P177 Histological features in paired ileal resections in Crohn's disease patients
Palmela C.*1,2, Torres J.1,2, Huang R.3, Vyas N.4, Zhang X.4, Suarezfarinas M.3,5,6, Cho J.1,6, Colombel J.-F.1, Harpaz N.4, Ko H.M.4
1Icahn School of Medicine at Mount Sinai, Division of Gastroenterology, New York, United States 2Hospital Beatriz Ângelo, Department of Gastroenterology, Loures, Portugal 3Icahn School of Medicine at Mount Sinai, Department of Population Health Science and Policy, New York, United States 4Icahn School of Medicine at Mount Sinai, Department of Pathology, New York, United States 5Icahn School of Medicine at Mount Sinai, Department of Dermatology, New York, United States 6Icahn School of Medicine at Mount Sinai, Department of Genetics and Genomics Sciences, New York, United States
Post-operative recurrence after ileo-colonic resection for stricturing Crohn's disease (CD) is common.
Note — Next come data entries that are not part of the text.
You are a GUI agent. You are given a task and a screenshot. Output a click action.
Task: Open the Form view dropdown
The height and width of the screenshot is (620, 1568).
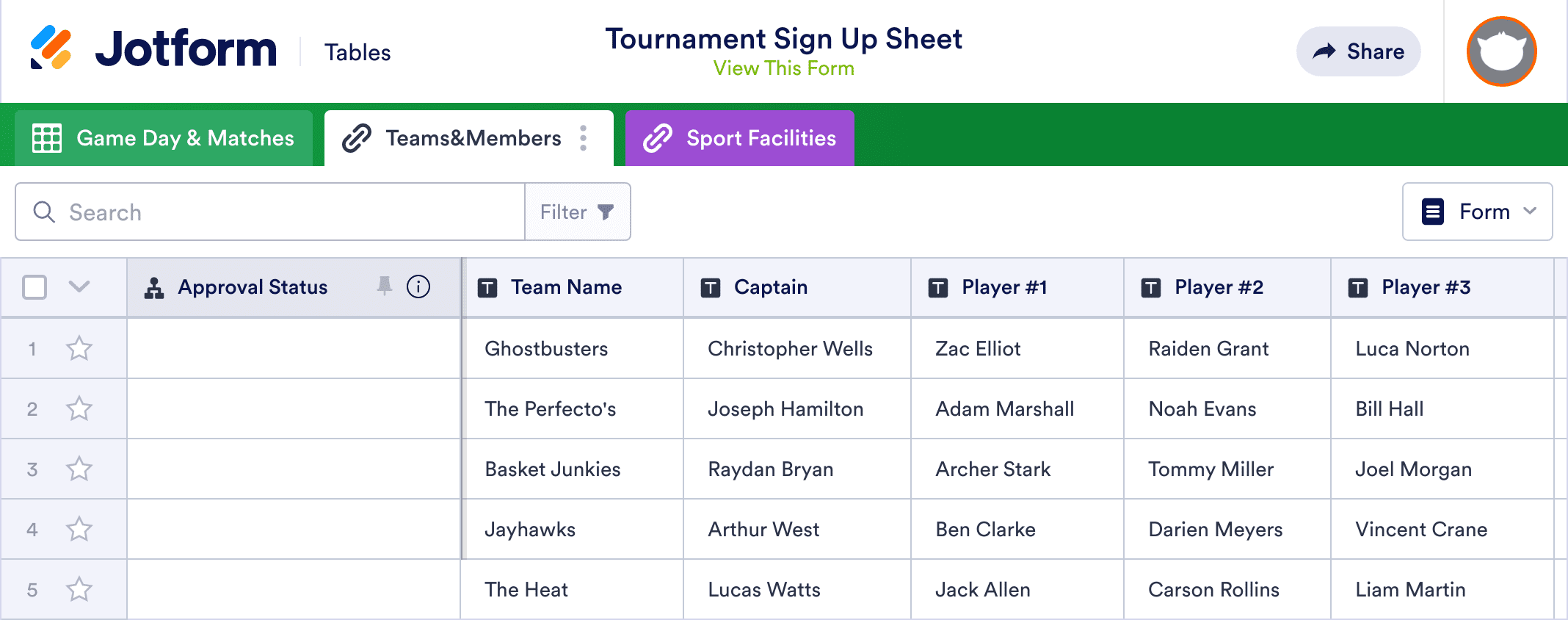pos(1477,212)
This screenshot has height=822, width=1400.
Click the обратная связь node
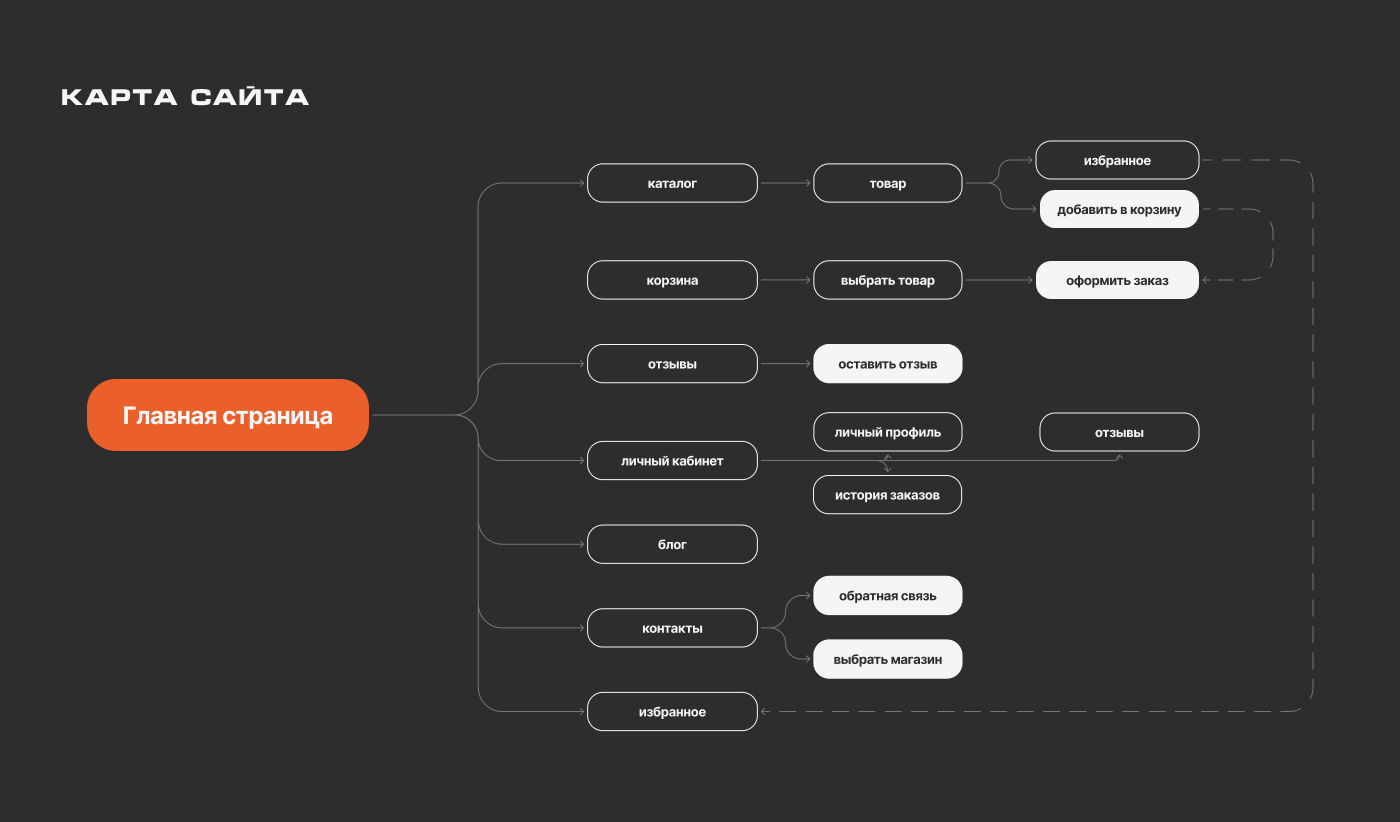(888, 595)
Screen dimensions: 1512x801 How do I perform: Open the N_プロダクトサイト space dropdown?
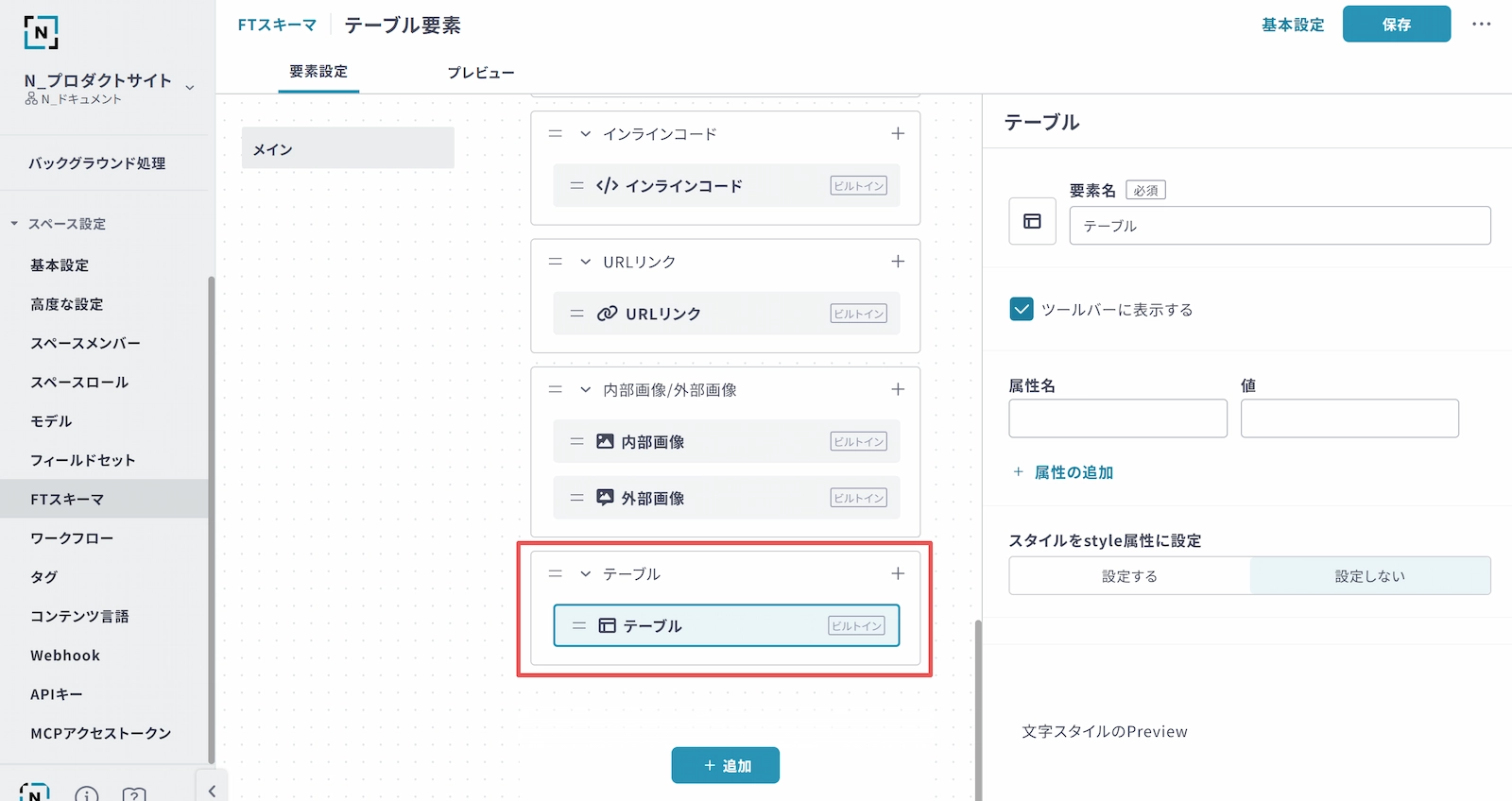coord(190,87)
The ileal wall in CD can be pathologically heterogeneous, featuring variable combinations of smooth muscle, fibrous and lymphoid tissue as well as edema and lymphatic dilatation. The clinical significance of its composition with respect to disease recurrence is unknown. This study sought to determine whether the composition of recurrent strictures recapitulate those of the primary ileal disease.
Patients with Crohn's ileitis that required 2 resections, occurring >6 months apart were identified from our archives. The most representative sections of the inflamed ileum in H&E slides were reviewed. For each layer [mucosa, muscularis mucosae (MM), submucosa (SM), muscularis propria inner (MP-I) and outer layer (MP-O), and subserosa (SS)], histological abnormalities were evaluated using a semi-quantitative graded scale (scored −1 to +3). The parameters assessed included layer thickness, expansion of smooth muscle and adipose tissue, and the presence of fibrosis, dilated lymphatics or vessels, inflammatory cells, granulomas, edema, and lymphoid aggregates. All histological analysis was performed by an expert gastroenterology pathologist, who was blinded to the clinical information. Statistical analysis of the paired data was done with equivalence and weighted Cohen's Kappa tests. Correlation (r) value >0.3 was considered meaningful. Cluster analysis was used to identify groups of variables that showed similar results.
Forty four ileal resection specimens from 22 patients (64% were men; mean age at 1st surgery: 32±13y) were retrieved. All surgical specimens presented with expansion of the MM and MP-I. Using the equivalence test, most of the histological features were similar between primary and secondary specimens. The features with highest correlation between the first and second resections were: MP-O inflammatory cells (r=0.78), MP-O and MP-I dilated lymphatics (r=0.46 and r=0.43, respectively), MP-O and SS granulomas (r=0.37 and r=0.35, respectively), SS lymphoid aggregates (r=0.33) and MP-I inflammatory cells (r=0.32). There was a significant clustering for granulomas in different layers between first and second specimens (p<0.05).
To the best of our knowledge, this is the first report describing the histologic features in paired ileal resections in CD patients. The overall histological composition of the specimens was similar between surgeries. MP inflammatory cells and dilated lymphatics, MP-O and SS granulomas and SS lymphoid aggregates were the pathological features that were most likely to be found at reoperation. The presence and severity of granulomas is similar between paired surgical specimens.